(Saved data entries)
────────────────────
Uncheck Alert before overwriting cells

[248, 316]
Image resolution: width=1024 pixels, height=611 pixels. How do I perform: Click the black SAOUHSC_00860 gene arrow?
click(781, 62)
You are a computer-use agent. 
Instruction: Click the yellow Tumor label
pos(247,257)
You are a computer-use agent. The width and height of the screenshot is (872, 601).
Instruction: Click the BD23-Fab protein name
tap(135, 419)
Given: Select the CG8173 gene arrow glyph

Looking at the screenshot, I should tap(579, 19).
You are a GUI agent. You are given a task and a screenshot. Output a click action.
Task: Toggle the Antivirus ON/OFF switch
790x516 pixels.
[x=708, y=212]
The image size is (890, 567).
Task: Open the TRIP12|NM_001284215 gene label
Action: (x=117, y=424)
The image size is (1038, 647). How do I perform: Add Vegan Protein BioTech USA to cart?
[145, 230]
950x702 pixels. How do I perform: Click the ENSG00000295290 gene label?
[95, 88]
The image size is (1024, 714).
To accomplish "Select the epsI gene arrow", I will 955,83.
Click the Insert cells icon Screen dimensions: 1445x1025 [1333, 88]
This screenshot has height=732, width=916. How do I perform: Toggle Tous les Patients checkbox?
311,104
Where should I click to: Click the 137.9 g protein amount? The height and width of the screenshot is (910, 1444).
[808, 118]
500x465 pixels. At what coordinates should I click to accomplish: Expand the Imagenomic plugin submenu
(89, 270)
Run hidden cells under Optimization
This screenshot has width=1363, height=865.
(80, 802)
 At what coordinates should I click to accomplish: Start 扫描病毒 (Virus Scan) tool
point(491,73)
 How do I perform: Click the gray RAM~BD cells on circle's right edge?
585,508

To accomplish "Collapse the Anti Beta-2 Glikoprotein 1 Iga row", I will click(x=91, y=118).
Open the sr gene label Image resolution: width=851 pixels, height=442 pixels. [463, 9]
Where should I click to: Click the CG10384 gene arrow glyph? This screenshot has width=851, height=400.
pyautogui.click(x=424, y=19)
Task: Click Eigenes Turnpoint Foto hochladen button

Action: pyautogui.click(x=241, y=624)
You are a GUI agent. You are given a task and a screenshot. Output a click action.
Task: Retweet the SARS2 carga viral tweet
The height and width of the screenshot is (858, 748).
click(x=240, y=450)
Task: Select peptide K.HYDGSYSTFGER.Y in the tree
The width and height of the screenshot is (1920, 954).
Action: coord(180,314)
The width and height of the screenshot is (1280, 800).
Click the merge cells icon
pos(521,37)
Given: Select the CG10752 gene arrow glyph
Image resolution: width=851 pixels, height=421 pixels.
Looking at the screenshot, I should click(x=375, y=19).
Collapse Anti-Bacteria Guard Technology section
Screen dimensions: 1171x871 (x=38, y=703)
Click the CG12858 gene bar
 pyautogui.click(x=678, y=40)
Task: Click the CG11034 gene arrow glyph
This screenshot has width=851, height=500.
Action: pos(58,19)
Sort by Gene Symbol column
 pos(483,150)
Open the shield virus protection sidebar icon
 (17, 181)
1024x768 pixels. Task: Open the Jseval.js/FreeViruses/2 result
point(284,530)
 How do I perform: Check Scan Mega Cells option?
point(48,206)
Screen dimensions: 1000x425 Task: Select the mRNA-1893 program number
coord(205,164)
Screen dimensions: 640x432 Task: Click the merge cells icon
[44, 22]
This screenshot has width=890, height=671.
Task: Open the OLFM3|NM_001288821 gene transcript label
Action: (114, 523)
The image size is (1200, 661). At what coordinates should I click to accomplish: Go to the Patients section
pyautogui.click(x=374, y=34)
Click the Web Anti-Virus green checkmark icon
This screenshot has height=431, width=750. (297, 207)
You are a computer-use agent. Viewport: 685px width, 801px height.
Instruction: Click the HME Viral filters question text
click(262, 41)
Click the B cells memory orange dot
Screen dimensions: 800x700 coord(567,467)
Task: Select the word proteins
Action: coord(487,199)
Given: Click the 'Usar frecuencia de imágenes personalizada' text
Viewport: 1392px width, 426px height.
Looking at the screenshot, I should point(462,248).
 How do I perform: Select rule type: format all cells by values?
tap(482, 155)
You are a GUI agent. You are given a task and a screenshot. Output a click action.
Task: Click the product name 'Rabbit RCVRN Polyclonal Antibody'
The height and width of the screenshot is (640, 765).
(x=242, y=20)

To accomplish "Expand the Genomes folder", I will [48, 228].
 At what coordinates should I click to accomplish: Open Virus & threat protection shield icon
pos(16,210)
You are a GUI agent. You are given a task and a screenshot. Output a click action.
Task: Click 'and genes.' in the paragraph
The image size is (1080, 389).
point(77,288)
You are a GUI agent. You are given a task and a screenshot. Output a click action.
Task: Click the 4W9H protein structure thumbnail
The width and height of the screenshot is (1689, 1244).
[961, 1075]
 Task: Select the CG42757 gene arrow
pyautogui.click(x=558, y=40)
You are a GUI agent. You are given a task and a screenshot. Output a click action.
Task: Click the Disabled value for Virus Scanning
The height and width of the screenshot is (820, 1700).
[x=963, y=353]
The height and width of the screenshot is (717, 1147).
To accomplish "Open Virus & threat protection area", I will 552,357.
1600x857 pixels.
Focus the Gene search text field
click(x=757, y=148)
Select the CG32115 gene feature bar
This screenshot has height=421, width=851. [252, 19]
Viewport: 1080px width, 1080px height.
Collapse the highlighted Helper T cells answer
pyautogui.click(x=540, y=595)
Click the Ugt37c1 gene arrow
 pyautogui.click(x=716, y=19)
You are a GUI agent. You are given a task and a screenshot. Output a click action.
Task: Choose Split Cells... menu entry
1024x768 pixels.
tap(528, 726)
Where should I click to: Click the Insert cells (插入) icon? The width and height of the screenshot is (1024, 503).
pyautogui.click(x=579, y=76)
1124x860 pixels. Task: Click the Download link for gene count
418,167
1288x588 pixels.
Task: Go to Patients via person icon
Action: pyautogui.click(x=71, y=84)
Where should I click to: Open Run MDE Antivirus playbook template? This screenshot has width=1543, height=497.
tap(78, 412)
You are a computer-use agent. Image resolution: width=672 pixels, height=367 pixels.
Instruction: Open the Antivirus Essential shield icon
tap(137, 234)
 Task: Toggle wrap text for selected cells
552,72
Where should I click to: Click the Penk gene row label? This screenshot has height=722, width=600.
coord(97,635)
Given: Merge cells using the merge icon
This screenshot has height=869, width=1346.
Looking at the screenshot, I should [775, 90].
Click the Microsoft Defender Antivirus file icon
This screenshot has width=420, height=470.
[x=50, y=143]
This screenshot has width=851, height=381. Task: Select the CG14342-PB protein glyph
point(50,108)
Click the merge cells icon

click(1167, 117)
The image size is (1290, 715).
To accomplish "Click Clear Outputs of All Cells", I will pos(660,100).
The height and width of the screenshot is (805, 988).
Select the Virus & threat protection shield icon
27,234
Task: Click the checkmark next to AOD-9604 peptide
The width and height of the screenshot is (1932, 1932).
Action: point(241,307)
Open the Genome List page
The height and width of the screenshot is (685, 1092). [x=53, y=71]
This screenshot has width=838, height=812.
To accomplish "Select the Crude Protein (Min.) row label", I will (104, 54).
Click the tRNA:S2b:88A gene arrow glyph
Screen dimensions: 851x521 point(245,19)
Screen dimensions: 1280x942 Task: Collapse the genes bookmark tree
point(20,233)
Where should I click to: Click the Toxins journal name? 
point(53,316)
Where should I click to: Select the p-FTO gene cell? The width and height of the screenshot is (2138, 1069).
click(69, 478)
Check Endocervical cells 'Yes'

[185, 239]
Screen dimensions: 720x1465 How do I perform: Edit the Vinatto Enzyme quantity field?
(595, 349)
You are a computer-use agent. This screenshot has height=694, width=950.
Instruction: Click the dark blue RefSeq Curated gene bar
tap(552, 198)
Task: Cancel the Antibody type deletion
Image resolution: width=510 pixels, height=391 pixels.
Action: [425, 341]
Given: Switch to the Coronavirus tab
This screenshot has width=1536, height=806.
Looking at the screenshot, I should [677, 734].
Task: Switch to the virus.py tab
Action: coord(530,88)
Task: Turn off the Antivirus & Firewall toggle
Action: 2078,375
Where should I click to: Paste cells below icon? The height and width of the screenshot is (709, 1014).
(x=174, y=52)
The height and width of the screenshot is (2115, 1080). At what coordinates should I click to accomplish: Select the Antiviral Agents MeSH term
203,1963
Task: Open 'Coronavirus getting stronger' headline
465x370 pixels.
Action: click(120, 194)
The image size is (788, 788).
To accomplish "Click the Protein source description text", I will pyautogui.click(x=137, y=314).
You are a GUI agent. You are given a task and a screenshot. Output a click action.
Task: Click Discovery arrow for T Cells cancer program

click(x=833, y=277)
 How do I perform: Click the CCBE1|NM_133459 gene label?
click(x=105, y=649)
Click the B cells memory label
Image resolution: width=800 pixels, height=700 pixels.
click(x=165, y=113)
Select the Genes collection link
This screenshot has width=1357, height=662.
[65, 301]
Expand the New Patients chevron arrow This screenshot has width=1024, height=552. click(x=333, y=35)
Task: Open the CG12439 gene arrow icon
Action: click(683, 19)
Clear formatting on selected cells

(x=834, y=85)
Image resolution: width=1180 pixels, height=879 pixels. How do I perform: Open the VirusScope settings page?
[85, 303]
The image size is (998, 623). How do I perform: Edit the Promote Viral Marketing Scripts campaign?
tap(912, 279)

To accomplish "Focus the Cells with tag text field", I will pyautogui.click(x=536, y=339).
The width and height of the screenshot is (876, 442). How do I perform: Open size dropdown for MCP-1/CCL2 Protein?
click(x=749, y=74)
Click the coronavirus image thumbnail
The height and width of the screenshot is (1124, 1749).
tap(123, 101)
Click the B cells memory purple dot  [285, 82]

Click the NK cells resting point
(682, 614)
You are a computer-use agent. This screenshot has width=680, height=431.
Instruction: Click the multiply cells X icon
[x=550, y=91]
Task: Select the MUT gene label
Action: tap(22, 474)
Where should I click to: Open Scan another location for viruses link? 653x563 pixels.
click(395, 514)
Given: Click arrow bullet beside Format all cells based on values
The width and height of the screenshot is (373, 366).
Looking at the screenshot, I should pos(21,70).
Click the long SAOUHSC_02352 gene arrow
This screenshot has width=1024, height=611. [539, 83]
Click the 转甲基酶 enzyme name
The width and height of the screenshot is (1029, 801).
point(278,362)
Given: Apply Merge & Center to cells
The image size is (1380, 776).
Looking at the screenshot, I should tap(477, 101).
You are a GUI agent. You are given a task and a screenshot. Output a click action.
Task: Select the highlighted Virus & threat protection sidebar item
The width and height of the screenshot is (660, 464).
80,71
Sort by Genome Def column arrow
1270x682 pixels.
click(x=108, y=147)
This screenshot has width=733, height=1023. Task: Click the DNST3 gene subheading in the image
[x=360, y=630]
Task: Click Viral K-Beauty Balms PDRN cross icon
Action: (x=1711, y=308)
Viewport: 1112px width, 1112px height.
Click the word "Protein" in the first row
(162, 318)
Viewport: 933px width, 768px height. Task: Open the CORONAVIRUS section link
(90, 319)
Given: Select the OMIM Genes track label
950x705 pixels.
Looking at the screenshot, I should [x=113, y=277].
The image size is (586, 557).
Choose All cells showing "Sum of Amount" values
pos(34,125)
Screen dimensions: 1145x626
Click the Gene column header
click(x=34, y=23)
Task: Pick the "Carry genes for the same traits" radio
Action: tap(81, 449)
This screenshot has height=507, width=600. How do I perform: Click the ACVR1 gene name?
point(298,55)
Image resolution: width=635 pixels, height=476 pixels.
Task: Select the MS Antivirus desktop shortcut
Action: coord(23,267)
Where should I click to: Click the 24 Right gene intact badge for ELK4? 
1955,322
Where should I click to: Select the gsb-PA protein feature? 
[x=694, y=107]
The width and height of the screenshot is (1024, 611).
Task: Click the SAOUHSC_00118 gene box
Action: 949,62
────────────────────
Every line in the entries above that has the word "Antibody" should be identified and copied.

Task: Click the product name 'Rabbit RCVRN Polyclonal Antibody'
Task: Cancel the Antibody type deletion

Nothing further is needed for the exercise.